Monday, March 3, 2008

Django ModelForm - replacement for form_for_model & form_for_instance

Each commit, Django gets more amazing.

I wrote about newforms library before. The library was a big step in Django form displaying and validating.

The first approach was to use forms.form_for_model() and forms.form_for_instance() respectively.

As Django programmer I found this a little confusing. Both were similar. The only difference was that form_for_instance() took an object instance for saving instead
of creating a new one. Recently django developers came up with a great idea - forms.ModelForm which combines both into one. It's great!

Just take a look at the example below.
Assume you want to create a new view function for creating & editing an object.
You only want to edit 3 fields (name, last_name, status). Also, you've created a
customized field type for "status", and want to use that.

Scenario #1: (forms.form_for_model && forms.form_for_instance)

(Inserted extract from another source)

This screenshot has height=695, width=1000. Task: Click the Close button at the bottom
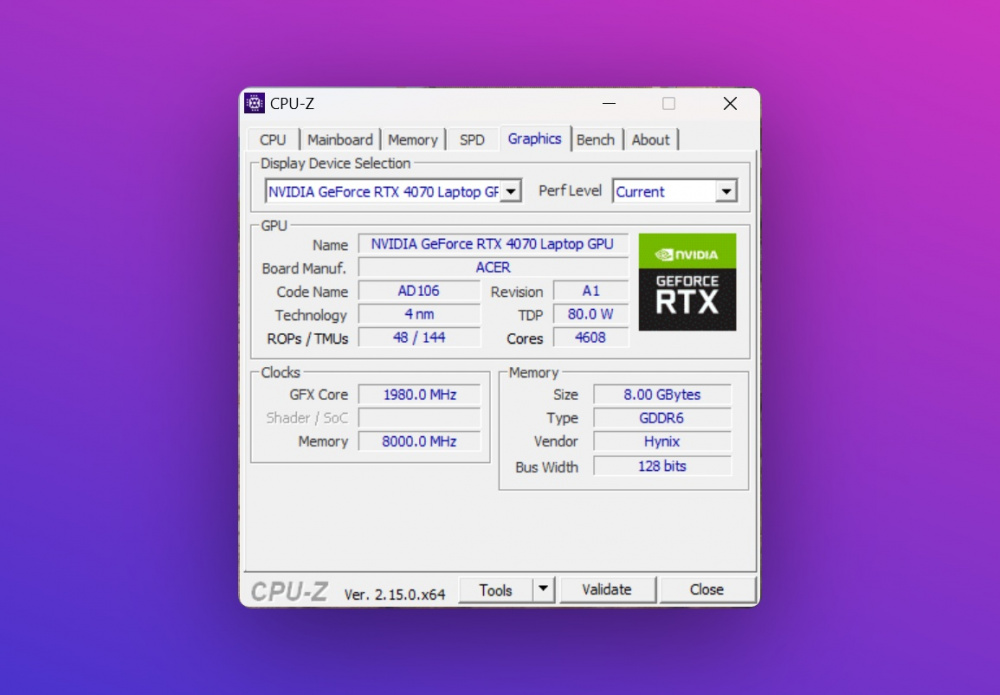(707, 590)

def f_callback(field, **kwargs):
if field.name == "status":
return MyStatusField(**kwargs)
else:
return field.formfield(**kwargs)

def create_edit_customer(request, customer_id=None):

# check if object_id is None and if object exists
if object_id is None:
CustomerForm = forms.form_for_model(Customer,
formfield_callback=f_callback,
fields=('name','last_name','status')
else:
customer = get_object_or_404(Customer, id=customer_id)
CustomerForm = forms.form_for_instance(customer,
formfield_callback=f_callback,
fields=('name','last_name','status')

if request.method == "POST":
form = CustomerForm(request.POST)
if form.is_valid():
form.save()
return HttpResponseRedirect('customer/added/')
else:
form = CustomerForm()

return render_to_response("customers/customer_form.html", {'form' : form })

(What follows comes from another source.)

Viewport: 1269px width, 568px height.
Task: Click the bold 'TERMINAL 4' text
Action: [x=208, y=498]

You could create your own form_for_model & form_for_instance subclass (using forms.BaseForm for example), but it would be too complicated. Hope you don't use this form often :-)

Scenario #2 (ModelForm)

1. Longer version.


class CustomerModelForm(forms.ModelForm):

class Meta:
model = Customer
fields = ('name','last_name','status')

status = MyCustomerField()

def create_edit_customer(request, customer_id=None):

if customer_id is not None:
customer = get_object_or_404(Customer, id=customer_id)
else:
customer = None


if request.method == "POST":
form = CustomerModelForm(data=request.POST, instance=customer)
if form.is_valid():
form.save()
return HttpResponseRedirect("/customer/added/")
else:
form = CustomerModelForm(instance=customer)

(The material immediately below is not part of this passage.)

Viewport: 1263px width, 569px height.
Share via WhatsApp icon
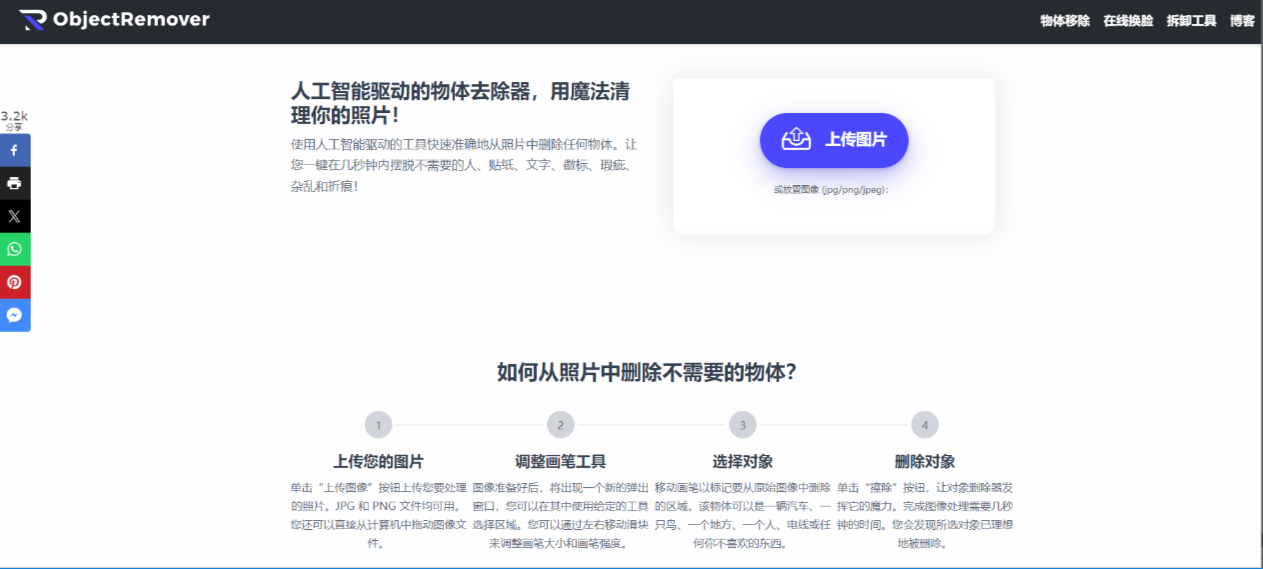tap(15, 249)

return render_to_response("customers/customer_form.html", {'form' : form })



2. Shorter version.


class CustomerModelForm(forms.ModelForm):

class Meta:
model = Customer
fields = ('name','last_name','status')

status = MyCustomerField()

def create_edit_customer(request, customer_id=None):

if customer_id is not None:
customer = get_object_or_404(Customer, id=customer_id)
else:
customer = None

form = CustomerModelForm(data=request.POST or None, instance=customer)

if form.is_valid():
form.save()
return HttpResponseRedirect("/customer/added/")

return render_to_response("customers/customer_form.html", {'form' : form }



We are using one form class for editing & creating objects.
We can also subclass CustomerModelForm and edit/change the way the form looks
and behave (by adding field clean() method.